--- Exercise materials ---

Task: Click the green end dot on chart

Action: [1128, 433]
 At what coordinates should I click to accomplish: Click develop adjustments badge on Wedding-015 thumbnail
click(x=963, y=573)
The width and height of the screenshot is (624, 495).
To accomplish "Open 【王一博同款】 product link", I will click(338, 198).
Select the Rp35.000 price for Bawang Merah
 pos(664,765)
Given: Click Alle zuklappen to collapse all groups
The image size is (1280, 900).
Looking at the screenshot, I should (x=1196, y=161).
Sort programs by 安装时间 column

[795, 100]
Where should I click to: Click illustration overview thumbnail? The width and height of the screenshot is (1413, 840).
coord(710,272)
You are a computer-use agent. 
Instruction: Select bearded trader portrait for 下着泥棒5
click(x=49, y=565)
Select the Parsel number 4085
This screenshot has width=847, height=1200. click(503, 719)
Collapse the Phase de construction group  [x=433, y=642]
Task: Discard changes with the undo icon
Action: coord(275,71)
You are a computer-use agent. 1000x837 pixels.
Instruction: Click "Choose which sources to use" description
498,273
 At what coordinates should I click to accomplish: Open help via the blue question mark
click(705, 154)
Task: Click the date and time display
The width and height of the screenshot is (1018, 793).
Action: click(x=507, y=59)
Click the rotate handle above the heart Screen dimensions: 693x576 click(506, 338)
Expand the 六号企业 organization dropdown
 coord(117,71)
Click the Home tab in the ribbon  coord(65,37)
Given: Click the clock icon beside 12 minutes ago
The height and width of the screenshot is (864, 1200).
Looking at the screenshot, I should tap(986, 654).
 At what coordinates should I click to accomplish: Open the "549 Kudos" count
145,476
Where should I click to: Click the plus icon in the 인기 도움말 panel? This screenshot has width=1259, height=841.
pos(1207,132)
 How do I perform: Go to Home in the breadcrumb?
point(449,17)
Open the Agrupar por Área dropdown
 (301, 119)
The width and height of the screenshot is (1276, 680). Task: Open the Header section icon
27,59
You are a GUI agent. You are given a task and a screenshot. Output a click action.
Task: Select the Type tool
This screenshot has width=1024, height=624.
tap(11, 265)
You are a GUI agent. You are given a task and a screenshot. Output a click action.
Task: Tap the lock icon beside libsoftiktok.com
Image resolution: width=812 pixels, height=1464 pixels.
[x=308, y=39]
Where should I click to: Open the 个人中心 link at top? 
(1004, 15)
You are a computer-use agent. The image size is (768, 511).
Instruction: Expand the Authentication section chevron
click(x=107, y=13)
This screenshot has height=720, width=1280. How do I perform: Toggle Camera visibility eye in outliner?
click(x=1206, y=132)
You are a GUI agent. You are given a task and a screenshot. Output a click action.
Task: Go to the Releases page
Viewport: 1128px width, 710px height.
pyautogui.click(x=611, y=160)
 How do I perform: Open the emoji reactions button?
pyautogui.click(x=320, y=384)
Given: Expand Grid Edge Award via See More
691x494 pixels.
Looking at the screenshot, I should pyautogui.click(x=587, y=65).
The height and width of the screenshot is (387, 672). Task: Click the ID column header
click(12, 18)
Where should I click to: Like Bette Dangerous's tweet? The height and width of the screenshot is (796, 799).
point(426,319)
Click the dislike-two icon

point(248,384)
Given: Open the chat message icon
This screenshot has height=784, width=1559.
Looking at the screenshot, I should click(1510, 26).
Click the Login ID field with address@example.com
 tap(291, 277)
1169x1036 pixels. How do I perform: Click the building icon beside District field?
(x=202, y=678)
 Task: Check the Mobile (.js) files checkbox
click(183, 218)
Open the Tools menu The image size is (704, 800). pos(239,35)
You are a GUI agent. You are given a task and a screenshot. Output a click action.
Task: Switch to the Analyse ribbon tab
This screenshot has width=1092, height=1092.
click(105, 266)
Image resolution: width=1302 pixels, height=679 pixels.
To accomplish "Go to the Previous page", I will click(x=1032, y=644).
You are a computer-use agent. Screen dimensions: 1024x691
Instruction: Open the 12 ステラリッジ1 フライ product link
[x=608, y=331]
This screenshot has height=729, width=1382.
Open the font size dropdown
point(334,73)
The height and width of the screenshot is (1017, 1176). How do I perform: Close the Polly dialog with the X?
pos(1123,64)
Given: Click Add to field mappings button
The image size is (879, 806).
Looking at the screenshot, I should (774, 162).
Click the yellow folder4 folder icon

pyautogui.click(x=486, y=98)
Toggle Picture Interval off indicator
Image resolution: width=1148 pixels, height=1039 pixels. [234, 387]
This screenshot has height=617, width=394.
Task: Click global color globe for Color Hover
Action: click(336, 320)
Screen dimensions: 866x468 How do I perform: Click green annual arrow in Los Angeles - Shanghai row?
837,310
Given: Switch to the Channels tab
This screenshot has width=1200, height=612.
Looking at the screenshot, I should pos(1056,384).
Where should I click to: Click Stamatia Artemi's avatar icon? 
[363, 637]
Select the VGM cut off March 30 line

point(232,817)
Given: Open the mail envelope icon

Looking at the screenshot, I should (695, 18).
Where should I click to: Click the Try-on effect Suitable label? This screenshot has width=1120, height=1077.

---

* What to produce: The lines beginning with the one that holds "1169x1036 pixels. How" and ending with the last line of the data above are to be reproduced exactly, and nothing else.

* Reply to the task:
1169x1036 pixels. How do I perform: Click the building icon beside District field?
(x=202, y=678)
 Task: Check the Mobile (.js) files checkbox
click(183, 218)
Open the Tools menu The image size is (704, 800). pos(239,35)
You are a GUI agent. You are given a task and a screenshot. Output a click action.
Task: Switch to the Analyse ribbon tab
This screenshot has width=1092, height=1092.
click(105, 266)
Image resolution: width=1302 pixels, height=679 pixels.
To accomplish "Go to the Previous page", I will click(x=1032, y=644).
You are a computer-use agent. Screen dimensions: 1024x691
Instruction: Open the 12 ステラリッジ1 フライ product link
[x=608, y=331]
This screenshot has height=729, width=1382.
Open the font size dropdown
point(334,73)
The height and width of the screenshot is (1017, 1176). How do I perform: Close the Polly dialog with the X?
pos(1123,64)
Given: Click Add to field mappings button
The image size is (879, 806).
Looking at the screenshot, I should (774, 162).
Click the yellow folder4 folder icon

pyautogui.click(x=486, y=98)
Toggle Picture Interval off indicator
Image resolution: width=1148 pixels, height=1039 pixels. [234, 387]
This screenshot has height=617, width=394.
Task: Click global color globe for Color Hover
Action: click(336, 320)
Screen dimensions: 866x468 How do I perform: Click green annual arrow in Los Angeles - Shanghai row?
837,310
Given: Switch to the Channels tab
This screenshot has width=1200, height=612.
Looking at the screenshot, I should pos(1056,384).
Where should I click to: Click Stamatia Artemi's avatar icon? 
[363, 637]
Select the VGM cut off March 30 line

point(232,817)
Given: Open the mail envelope icon

Looking at the screenshot, I should (695, 18).
Where should I click to: Click the Try-on effect Suitable label? This screenshot has width=1120, height=1077.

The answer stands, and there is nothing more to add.